→ WHAT THE EXERCISE ASKS
Copy out the lines of the records below exactly as they appear, starting at the line that contains "Given: Open the power options dropdown arrow" and ending at the end of the records.

===== RECORDS PROVIDED =====

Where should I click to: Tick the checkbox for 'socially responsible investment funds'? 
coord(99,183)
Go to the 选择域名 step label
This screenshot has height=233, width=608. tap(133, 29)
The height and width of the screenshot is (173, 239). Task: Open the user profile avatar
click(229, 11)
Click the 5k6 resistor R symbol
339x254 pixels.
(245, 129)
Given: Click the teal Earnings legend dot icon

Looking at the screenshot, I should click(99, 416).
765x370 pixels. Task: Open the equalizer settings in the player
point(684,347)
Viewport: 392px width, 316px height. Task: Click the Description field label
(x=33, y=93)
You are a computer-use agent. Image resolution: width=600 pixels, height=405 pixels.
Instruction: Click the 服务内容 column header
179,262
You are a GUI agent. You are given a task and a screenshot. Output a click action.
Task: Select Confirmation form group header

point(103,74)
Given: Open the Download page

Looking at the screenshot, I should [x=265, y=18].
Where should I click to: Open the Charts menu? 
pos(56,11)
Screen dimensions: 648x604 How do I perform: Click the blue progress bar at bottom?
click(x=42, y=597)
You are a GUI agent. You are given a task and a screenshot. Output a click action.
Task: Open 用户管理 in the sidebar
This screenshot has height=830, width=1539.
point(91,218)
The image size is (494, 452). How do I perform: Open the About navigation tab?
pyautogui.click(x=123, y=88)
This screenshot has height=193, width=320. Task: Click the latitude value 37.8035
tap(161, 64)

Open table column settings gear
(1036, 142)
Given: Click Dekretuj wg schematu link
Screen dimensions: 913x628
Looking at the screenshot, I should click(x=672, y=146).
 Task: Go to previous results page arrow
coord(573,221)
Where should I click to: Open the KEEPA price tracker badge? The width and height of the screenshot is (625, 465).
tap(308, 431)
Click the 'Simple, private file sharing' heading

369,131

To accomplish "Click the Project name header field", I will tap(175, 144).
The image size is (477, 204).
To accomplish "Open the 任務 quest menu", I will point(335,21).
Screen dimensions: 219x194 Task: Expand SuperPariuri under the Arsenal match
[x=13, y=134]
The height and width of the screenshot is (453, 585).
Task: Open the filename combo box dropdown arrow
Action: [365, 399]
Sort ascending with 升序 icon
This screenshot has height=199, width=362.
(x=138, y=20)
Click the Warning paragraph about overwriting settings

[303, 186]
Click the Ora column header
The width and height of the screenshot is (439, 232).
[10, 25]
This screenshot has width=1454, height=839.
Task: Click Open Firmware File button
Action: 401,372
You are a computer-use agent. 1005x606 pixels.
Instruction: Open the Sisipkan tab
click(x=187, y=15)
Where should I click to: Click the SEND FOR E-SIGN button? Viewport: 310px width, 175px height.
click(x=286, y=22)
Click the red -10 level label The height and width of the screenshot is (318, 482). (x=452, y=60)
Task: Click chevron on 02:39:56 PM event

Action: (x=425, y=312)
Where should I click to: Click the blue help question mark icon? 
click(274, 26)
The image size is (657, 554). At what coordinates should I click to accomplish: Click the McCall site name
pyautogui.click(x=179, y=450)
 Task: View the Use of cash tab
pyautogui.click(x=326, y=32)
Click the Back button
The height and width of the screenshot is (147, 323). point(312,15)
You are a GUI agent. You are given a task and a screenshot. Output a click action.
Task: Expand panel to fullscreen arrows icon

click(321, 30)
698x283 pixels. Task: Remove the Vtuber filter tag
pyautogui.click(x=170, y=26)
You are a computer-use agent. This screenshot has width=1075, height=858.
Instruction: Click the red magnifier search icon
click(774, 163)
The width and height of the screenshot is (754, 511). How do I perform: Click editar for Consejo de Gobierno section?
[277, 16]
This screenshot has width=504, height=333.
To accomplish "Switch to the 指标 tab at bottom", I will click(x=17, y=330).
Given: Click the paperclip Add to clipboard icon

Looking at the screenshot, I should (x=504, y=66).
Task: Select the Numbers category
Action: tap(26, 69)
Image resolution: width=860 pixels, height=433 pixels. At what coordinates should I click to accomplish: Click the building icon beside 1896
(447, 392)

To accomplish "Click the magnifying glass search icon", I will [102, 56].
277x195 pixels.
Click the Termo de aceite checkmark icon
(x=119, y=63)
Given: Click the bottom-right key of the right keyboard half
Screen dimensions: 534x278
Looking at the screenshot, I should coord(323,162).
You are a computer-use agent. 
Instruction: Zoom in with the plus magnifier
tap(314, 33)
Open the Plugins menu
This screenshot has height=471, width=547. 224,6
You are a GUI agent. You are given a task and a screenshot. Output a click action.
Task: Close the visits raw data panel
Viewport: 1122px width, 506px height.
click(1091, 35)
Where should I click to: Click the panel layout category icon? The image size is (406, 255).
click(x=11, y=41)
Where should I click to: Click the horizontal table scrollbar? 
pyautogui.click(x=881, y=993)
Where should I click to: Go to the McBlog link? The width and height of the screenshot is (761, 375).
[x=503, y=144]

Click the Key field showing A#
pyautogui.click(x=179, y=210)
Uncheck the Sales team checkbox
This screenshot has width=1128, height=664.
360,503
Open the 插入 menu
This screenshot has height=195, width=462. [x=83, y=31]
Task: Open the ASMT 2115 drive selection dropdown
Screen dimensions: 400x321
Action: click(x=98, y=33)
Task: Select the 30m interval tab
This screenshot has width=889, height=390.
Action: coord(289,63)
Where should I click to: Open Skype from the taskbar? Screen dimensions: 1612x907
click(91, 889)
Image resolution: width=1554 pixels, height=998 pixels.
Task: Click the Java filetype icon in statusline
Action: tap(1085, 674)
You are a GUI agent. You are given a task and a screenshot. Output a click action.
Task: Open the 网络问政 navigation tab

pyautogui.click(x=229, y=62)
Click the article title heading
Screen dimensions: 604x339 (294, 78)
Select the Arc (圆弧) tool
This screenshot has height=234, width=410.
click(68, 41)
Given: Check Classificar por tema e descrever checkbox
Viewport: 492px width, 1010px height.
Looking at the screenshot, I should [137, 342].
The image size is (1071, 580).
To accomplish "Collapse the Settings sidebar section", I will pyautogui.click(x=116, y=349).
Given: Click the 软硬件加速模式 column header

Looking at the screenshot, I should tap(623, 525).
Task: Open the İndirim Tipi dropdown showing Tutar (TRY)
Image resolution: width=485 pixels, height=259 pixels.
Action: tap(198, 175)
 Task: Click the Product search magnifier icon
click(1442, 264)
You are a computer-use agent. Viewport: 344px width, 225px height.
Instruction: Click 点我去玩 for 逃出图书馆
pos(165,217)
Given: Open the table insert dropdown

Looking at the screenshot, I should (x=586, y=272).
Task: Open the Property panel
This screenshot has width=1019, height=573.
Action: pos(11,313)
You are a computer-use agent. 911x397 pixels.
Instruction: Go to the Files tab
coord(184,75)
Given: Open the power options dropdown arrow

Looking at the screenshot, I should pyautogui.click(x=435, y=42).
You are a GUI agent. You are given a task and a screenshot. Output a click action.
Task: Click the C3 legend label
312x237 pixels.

=====

→ WRITTEN SOLUTION
Given: Open the power options dropdown arrow

Looking at the screenshot, I should pyautogui.click(x=435, y=42).
You are a GUI agent. You are given a task and a screenshot. Output a click action.
Task: Click the C3 legend label
312x237 pixels.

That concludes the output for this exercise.